Korai Docs
Ai backend

Video Processing

This document provides a detailed explanation of the video processing functions in the AI backend. These functions handle tasks such as downloading videos, creating clips, adding subtitles, and applying various visual and audio enhancements.

download_youtube_video

The download_youtube_video function downloads a YouTube video using yt-dlp with support for cookies to access private or age-restricted content.

def download_youtube_video(youtube_url: str, cookies_path: str, output_path: str) -> str:
    """Download YouTube video using yt-dlp with cookies and return the downloaded file path."""
    # ... (implementation details)

Parameters:

  • youtube_url: The URL of the YouTube video to download.
  • cookies_path: The path to a cookies file for authentication.
  • output_path: The path to save the downloaded video.

Returns:

  • The path to the downloaded video file.

get_font_for_language

The get_font_for_language function selects an appropriate font for a given language, which is crucial for rendering subtitles correctly.

def get_font_for_language(language_code: str) -> str:
    """Get appropriate font based on language"""
    # ... (implementation details)

Parameters:

  • language_code: The language code for which to find a font.

Returns:

  • The name of the recommended font.

create_video_clip

The create_video_clip function creates a video clip from a series of frames, applying face tracking and smart cropping to keep the main speaker in focus.

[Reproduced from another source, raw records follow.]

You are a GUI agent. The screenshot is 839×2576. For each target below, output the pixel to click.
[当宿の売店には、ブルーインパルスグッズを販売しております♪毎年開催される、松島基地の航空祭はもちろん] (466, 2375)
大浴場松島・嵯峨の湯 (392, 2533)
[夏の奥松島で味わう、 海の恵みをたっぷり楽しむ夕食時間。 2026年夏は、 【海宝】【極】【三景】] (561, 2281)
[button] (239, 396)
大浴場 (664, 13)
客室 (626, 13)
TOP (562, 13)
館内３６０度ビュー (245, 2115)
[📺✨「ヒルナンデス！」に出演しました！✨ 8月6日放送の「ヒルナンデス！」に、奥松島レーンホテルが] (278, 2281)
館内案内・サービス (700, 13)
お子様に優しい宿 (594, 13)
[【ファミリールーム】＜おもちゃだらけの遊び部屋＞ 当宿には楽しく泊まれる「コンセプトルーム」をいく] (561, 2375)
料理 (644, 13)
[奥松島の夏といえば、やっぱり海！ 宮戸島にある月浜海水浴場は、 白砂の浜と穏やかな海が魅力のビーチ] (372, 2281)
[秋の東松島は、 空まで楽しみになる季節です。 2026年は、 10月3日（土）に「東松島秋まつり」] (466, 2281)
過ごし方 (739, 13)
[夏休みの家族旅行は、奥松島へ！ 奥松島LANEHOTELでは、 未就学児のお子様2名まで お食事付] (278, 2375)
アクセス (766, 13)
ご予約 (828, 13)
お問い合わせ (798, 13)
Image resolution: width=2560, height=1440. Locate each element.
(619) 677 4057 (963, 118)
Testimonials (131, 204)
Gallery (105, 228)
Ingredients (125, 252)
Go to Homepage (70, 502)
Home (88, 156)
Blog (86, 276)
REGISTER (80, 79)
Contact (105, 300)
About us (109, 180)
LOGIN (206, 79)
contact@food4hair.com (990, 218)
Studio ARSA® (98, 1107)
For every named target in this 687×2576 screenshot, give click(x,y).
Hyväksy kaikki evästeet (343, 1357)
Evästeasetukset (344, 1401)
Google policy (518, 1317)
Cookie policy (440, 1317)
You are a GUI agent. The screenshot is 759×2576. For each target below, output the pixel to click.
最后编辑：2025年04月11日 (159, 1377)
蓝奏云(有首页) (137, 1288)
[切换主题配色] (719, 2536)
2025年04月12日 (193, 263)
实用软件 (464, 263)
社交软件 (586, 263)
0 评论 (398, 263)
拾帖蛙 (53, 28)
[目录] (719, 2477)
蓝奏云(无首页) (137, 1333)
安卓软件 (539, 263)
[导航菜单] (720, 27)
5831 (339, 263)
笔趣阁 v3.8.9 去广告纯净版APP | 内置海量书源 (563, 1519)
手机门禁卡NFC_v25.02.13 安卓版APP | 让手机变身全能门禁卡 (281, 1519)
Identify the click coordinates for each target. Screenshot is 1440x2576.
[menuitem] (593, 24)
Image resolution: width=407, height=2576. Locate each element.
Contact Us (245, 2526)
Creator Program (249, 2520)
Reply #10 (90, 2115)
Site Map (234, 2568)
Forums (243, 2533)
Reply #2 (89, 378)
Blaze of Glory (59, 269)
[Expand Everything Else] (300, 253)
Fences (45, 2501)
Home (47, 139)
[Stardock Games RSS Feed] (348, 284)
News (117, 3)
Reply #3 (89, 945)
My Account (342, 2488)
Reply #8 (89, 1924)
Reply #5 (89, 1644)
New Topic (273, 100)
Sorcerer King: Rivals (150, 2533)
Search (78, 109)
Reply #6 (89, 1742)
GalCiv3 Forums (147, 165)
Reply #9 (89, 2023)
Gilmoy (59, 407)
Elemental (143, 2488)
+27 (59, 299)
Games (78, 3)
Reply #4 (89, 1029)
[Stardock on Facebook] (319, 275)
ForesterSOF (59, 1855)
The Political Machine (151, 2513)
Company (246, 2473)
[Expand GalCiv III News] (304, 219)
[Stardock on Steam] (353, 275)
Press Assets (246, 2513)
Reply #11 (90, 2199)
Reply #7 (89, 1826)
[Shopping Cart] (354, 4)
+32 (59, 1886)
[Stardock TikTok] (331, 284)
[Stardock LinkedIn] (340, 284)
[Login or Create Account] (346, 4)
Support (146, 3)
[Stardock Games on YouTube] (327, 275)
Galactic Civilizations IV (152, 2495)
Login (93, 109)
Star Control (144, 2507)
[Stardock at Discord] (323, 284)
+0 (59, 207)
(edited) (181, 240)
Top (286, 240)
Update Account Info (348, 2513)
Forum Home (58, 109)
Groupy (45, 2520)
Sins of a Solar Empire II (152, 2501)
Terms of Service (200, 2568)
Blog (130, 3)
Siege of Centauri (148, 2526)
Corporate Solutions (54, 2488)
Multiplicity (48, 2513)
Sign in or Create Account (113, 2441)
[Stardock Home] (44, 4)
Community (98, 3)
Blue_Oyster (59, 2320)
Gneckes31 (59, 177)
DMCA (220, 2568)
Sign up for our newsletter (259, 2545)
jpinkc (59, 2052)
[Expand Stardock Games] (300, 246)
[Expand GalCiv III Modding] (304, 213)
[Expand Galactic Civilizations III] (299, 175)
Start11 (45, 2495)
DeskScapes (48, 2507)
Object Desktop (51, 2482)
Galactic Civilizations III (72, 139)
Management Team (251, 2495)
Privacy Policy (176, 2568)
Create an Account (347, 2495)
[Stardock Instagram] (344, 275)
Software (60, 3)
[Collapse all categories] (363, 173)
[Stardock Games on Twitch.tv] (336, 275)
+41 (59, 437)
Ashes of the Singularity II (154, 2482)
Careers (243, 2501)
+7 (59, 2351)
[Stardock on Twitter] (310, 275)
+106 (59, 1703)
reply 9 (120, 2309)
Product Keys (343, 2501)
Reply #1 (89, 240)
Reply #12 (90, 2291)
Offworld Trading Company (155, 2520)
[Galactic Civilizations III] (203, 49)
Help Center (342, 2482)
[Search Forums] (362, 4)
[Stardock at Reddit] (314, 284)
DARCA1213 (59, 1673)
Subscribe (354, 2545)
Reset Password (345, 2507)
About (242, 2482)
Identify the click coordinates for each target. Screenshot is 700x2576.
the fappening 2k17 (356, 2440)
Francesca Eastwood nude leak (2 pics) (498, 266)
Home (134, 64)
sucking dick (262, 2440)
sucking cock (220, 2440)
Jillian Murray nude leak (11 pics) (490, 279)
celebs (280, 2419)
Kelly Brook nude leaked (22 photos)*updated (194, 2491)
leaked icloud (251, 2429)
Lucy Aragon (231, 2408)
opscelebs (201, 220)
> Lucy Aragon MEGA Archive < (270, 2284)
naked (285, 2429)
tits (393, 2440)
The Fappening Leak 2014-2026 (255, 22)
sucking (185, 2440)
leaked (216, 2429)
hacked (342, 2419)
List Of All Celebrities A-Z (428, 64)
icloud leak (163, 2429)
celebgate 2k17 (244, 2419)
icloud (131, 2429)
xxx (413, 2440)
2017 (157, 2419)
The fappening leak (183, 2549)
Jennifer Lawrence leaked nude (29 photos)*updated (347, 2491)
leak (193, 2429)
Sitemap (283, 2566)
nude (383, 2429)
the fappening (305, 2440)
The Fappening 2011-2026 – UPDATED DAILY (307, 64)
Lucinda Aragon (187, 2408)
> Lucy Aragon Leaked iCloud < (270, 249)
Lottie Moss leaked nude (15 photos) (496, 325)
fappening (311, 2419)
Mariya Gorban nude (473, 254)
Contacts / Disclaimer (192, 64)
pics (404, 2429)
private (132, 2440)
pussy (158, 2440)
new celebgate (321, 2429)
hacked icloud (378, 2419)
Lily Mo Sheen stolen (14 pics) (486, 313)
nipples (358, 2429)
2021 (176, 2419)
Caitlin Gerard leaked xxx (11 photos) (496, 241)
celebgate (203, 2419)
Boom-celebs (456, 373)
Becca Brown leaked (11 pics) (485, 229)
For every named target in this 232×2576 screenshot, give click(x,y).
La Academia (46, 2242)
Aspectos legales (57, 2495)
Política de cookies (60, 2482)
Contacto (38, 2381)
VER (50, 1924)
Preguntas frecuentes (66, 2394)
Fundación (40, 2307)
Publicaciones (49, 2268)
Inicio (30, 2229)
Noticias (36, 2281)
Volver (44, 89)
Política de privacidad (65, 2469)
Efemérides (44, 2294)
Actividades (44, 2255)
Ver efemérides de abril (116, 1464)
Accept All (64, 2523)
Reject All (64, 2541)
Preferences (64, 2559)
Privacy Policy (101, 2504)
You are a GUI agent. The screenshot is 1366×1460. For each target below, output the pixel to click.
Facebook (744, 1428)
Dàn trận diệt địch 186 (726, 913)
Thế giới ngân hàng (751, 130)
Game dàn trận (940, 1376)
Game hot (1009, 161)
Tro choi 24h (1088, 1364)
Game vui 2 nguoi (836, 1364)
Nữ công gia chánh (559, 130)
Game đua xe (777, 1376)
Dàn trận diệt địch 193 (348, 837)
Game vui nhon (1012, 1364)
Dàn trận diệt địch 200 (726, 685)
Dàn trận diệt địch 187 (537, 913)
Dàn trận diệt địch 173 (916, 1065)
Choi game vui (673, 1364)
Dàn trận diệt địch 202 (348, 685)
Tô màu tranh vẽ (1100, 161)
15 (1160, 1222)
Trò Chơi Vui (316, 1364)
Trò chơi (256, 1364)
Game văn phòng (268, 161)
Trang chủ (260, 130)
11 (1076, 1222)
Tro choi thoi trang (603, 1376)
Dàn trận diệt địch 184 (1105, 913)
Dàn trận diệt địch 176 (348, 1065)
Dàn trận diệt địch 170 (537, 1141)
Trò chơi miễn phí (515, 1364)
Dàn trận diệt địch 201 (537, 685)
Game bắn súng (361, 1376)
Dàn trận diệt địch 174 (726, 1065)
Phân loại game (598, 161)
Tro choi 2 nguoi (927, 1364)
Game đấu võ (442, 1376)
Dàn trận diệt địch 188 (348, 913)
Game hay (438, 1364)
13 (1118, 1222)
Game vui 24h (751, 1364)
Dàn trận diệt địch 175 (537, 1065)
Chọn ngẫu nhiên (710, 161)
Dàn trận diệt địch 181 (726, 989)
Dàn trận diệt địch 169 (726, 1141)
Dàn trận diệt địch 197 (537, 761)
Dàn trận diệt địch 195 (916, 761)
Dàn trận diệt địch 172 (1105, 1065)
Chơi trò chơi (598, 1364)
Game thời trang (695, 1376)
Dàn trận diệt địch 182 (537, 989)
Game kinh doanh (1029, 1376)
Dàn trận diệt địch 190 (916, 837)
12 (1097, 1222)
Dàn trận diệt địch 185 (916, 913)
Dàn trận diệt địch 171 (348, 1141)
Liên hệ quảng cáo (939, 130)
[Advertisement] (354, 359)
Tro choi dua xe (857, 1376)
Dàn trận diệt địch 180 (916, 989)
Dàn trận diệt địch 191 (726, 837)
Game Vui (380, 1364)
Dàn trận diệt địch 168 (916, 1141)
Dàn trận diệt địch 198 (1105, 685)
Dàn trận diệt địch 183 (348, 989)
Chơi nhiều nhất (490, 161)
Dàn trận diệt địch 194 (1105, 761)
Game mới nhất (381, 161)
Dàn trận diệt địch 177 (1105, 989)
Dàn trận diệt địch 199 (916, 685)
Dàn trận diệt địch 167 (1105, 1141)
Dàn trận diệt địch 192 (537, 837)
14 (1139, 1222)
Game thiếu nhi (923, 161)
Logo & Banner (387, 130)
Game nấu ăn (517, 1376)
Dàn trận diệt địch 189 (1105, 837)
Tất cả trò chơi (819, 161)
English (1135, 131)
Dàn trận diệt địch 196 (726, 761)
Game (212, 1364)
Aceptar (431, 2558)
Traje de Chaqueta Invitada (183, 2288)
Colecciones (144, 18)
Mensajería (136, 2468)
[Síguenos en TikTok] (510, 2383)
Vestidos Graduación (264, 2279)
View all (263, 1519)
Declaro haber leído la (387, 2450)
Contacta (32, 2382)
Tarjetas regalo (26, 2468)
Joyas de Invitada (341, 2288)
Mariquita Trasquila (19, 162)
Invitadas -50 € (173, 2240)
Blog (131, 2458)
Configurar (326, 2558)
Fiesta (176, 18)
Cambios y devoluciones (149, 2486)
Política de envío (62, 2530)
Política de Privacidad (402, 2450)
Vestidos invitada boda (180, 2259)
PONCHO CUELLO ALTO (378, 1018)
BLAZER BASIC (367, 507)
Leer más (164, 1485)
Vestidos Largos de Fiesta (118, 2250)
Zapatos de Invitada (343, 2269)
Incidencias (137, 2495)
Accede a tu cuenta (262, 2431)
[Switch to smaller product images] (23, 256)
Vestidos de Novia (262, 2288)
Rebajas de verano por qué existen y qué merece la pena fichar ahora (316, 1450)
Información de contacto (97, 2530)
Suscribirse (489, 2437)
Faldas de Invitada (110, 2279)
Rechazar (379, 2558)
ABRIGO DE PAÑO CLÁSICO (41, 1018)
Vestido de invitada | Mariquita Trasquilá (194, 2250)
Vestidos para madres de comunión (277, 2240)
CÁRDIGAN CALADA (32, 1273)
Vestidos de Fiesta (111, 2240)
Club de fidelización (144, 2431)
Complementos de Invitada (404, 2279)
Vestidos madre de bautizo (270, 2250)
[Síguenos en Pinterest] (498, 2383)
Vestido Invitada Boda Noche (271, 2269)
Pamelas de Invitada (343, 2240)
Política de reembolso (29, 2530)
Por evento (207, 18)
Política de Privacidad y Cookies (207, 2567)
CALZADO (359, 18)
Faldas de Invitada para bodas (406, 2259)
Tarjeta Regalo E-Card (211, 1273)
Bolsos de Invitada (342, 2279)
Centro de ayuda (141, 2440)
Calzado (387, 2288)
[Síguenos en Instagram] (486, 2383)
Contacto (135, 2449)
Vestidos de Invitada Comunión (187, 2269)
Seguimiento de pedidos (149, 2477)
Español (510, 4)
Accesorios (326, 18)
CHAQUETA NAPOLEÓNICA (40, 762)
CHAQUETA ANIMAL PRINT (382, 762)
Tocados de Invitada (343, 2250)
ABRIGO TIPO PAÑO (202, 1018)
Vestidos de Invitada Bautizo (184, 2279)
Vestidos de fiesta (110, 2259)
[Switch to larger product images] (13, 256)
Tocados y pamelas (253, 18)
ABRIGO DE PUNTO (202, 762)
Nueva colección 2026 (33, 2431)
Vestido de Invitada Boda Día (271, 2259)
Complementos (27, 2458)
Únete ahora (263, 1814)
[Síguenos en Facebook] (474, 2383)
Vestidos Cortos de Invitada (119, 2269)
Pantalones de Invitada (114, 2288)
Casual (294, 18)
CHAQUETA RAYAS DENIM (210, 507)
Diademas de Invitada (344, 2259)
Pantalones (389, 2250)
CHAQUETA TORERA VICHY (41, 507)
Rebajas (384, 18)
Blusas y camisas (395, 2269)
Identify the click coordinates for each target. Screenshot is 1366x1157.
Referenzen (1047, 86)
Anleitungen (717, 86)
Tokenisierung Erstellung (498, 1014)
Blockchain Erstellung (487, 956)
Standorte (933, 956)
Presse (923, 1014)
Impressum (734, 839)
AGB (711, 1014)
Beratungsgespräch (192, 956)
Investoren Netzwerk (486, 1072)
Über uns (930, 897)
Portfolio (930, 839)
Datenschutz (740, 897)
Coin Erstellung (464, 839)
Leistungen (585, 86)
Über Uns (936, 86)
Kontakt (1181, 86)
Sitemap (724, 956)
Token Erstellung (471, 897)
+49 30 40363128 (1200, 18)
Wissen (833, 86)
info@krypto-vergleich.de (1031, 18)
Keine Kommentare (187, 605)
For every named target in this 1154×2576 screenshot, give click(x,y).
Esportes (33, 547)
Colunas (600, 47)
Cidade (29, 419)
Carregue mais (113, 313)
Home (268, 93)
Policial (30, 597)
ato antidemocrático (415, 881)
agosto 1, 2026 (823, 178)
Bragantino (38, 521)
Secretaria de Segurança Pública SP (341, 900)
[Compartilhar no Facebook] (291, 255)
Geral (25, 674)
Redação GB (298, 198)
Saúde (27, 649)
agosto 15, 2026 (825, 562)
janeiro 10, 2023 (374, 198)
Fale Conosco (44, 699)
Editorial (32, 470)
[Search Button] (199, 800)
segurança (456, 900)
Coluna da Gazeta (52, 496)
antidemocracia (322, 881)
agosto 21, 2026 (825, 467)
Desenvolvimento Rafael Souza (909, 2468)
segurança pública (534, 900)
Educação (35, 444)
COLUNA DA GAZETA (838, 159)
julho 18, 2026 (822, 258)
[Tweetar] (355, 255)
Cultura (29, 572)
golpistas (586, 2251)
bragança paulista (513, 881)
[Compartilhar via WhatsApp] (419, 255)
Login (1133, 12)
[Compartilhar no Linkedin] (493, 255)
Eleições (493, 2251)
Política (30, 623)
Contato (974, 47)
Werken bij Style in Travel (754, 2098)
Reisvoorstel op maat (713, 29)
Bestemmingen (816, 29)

def create_video_clip(tracks, scores, pyframes_path, pyavi_path, audio_path, output_path, duration, aspect_ratio: str = "9:16", framerate=25):
    # ... (implementation details)

Parameters:

  • tracks: Tracking data for faces in the video.
  • scores: Scores indicating the importance of each track.
  • pyframes_path: The path to the directory of video frames.
  • pyavi_path: The path to the directory for intermediate video files.
  • audio_path: The path to the audio file for the clip.
  • output_path: The path to save the final video clip.
  • duration: The duration of the clip.
  • aspect_ratio: The desired aspect ratio of the clip.
  • framerate: The framerate of the video.

hex_to_bgr_color

The hex_to_bgr_color function converts a hex color code to a BGR color object compatible with pysubs2.

def hex_to_bgr_color(hex_color: str) -> pysubs2.Color:
    """Convert hex color to BGR Color object for pysubs2"""
    # ... (implementation details)

Parameters:

  • hex_color: The hex color string (e.g., #FFFFFF).

Returns:

  • A pysubs2.Color object.

create_subtitles_with_ffmpeg

The create_subtitles_with_ffmpeg function generates and burns subtitles into a video using ffmpeg.

def create_subtitles_with_ffmpeg(transcript_segments: list, clip_start: float, clip_end: float, 
                               clip_video_path: str, output_path: str, max_words: int = 5, 
                               target_language: str = None, aspect_ratio: str = "9:16", 
                               subtitle_position: str = "bottom", subtitle_customization: SubtitleCustomization = None):
    # ... (implementation details)

Parameters:

  • transcript_segments: A list of transcript segments with timing information.
  • clip_start: The start time of the clip.
  • clip_end: The end time of the clip.
  • clip_video_path: The path to the video clip.
  • output_path: The path to save the video with subtitles.
  • max_words: The maximum number of words per subtitle line.
  • target_language: The target language for the subtitles.
  • aspect_ratio: The aspect ratio of the video.
  • subtitle_position: The position of the subtitles.
  • subtitle_customization: A SubtitleCustomization object for styling.

add_background_music

The add_background_music function adds background music to a video with a specified volume level.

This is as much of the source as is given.